Anybody who’s tried dieting knows the best-laid plan disintegrates over time, if not immediately. Have you ever started your day committed to daily exercise and careful eating? That night, sitting in front of the television, guiltily eating a bowl of ice cream, you remember you didn’t exercise as promised.
“Oh well,” you say to yourself. “Tomorrow’s another day.” But the next day you follow the same routine.
To understand how our brains are wired to resist change, even when change is in our best interests, we turn to neuroscience. Based on current research, four common views about changing behavior don’t hold up.
The first view——that crisis is a powerful impetus for change——is disproved by research on heart patients.
According to Dr. Edward Miller, dean of the Medical School of the Johns Hopkins University hospital, few people make lifestyle changes even when faced with a life-threatening condition. “If you look at the people after coronary-artery bypass grafting two years later, 90 percent of them have not changed their lifestyle,” Miller says. “Even though they know they have a very bad disease and they know they should change their lifestyle, for whatever reason, they can’t.”
The second view——that information triggers different behavior——is dispelled by looking around. Collectively, we grow heavier and more inactive in the midst of information overload.
Our minds are capable of screening out what we don’t want to know. The mechanism of denial is so powerful that it can effectively block out both fear and lifesaving information.
The third idea——that we can’t change by the time we reach maturity because our brains are hardwired by habits——is also debunked.
Studies on brains indicate that, although the physical structure of the brain is changed by habitual behavior, brains can be rejuvenated through learning. To be able to change, though, we must exercise the “learning muscle.”
I found the fourth idea most intriguing. Conventional wisdom says small, gradual changes are easier to sustain than radical changes. Turns out the opposite is true. Because it quickly yields results, a dramatic change has a better chance of success.
In light of these findings, I discovered that I accidentally made a few right decisions.
First, I made changes because I regretted that my failure to care for my body reflected in surplus pounds and sedentary habits. I didn’t experience a medical emergency, nor did I suddenly become informed. Rather, I reacted to a positive image of myself that I moved toward.
Secondly, I was already in a learning mode. I was enrolled in a tennis clinic. At home, I was starting a second career in writing. I was also struggling to master new technologies. Over time, these new activities became habits.
Most critically, I changed everything at once. I got on the scale and it broke. The next moment, I became a fitness evangelist—first for myself and then for others.
Results came quickly, and I did not want to lose momentum. What conventional wisdom said was risky instead improved my chance of success.
Today I feel better. Instead of being heavy-hearted about my obesity and lack of fitness, I am lighthearted and optimistic.
Fortunately, the static, denial and clutter of my mind’s wrongheaded thinking didn’t keep the message of my heart from being heard.
..............................
## WORK REQUEST
From the passage on why people resist changing their habits, extract the stretch of words from "Results came quickly, and" up to and including "from being heard.".
..............................
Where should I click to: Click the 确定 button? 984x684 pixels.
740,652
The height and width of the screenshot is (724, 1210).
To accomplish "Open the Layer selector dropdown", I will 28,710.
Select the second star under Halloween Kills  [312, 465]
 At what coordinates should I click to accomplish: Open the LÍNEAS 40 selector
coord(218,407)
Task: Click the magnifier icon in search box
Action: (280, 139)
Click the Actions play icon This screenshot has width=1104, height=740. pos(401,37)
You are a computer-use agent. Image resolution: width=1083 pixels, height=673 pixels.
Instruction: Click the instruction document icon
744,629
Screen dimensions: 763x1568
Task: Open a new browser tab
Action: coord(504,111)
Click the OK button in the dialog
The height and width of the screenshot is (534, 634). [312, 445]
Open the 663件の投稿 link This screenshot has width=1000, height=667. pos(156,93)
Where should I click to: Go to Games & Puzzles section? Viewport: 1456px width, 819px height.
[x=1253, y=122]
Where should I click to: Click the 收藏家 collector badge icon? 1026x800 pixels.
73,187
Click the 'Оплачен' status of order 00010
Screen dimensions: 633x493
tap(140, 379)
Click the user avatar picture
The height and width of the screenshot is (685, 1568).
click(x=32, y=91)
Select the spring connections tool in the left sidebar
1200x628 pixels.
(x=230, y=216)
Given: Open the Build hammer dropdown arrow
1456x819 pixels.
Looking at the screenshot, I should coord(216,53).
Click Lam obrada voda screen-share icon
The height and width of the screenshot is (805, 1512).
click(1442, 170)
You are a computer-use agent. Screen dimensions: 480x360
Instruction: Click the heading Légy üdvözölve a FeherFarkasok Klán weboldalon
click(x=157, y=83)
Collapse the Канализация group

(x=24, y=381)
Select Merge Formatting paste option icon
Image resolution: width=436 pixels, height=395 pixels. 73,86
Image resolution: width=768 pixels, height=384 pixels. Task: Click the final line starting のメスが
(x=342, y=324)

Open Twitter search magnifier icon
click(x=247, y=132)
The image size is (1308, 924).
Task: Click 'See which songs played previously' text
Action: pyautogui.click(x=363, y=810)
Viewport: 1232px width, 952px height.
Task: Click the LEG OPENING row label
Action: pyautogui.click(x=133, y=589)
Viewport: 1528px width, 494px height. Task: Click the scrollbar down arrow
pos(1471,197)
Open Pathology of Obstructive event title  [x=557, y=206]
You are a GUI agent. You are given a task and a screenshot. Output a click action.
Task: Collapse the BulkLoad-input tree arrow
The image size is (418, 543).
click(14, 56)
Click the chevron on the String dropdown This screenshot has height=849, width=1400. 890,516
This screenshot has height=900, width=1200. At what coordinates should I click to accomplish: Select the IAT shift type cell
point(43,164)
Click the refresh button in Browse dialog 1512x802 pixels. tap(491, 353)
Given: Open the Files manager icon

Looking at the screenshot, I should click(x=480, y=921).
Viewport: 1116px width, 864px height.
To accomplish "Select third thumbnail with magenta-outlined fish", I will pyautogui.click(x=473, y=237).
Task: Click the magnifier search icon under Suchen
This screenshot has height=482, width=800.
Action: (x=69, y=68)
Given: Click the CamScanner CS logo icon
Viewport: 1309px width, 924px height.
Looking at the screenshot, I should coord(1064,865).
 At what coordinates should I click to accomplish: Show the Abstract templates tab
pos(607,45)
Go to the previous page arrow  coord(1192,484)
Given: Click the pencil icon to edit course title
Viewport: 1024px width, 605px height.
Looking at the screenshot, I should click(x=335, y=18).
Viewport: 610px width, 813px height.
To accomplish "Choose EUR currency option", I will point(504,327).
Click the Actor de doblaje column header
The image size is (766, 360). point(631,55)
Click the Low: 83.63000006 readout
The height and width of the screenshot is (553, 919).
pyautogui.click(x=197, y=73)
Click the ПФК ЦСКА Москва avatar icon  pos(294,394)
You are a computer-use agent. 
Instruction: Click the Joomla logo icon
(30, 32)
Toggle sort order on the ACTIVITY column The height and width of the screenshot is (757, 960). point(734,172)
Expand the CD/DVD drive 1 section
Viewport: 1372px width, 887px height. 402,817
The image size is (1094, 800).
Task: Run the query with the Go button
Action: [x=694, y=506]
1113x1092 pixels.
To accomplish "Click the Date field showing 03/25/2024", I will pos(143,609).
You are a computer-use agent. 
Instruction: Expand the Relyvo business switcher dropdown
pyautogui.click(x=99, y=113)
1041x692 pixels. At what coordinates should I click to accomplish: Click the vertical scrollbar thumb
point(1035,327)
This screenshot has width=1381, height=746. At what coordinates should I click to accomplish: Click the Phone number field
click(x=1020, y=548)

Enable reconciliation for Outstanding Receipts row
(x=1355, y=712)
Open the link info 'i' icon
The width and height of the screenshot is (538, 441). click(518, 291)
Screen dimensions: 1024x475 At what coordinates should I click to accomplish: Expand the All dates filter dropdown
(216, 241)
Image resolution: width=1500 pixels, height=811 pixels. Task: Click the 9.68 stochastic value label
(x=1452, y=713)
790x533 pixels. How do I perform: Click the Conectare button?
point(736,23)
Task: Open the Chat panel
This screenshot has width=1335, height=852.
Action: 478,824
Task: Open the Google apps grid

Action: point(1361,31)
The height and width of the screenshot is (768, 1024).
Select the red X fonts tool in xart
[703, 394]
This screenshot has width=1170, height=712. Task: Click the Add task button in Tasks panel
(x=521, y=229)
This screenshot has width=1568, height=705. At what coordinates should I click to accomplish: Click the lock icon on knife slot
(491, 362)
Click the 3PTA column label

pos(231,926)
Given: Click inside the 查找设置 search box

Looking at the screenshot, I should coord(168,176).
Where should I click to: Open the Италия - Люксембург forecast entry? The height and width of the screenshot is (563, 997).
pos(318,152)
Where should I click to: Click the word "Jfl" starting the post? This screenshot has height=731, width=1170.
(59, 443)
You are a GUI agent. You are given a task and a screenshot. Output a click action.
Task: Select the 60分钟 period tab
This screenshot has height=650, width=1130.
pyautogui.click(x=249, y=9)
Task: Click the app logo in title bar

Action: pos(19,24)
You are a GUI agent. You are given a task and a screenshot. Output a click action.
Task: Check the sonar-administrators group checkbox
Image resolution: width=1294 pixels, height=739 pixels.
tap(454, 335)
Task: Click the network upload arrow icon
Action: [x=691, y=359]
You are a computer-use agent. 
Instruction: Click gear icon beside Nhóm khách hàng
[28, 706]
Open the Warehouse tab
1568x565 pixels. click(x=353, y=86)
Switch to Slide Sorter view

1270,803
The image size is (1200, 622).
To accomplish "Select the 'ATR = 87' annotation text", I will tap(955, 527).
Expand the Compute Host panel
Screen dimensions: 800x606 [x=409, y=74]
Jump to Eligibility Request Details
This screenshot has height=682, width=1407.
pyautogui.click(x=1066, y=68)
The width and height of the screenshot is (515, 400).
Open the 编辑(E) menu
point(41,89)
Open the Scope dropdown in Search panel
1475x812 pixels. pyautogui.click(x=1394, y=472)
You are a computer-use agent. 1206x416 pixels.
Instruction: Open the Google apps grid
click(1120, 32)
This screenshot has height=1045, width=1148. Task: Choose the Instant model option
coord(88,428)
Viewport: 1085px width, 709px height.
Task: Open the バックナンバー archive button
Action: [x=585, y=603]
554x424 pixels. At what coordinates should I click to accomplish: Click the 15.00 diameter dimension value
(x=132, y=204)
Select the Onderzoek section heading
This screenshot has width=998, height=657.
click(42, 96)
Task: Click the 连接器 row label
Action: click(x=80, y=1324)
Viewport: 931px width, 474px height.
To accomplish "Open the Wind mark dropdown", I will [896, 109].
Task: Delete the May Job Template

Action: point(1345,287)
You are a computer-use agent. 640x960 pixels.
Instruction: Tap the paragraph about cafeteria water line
..............................
## EXERCISE OUTPUT
Results came quickly, and I did not want to lose momentum. What conventional wisdom said was risky instead improved my chance of success.
Today I feel better. Instead of being heavy-hearted about my obesity and lack of fitness, I am lighthearted and optimistic.
Fortunately, the static, denial and clutter of my mind’s wrongheaded thinking didn’t keep the message of my heart from being heard.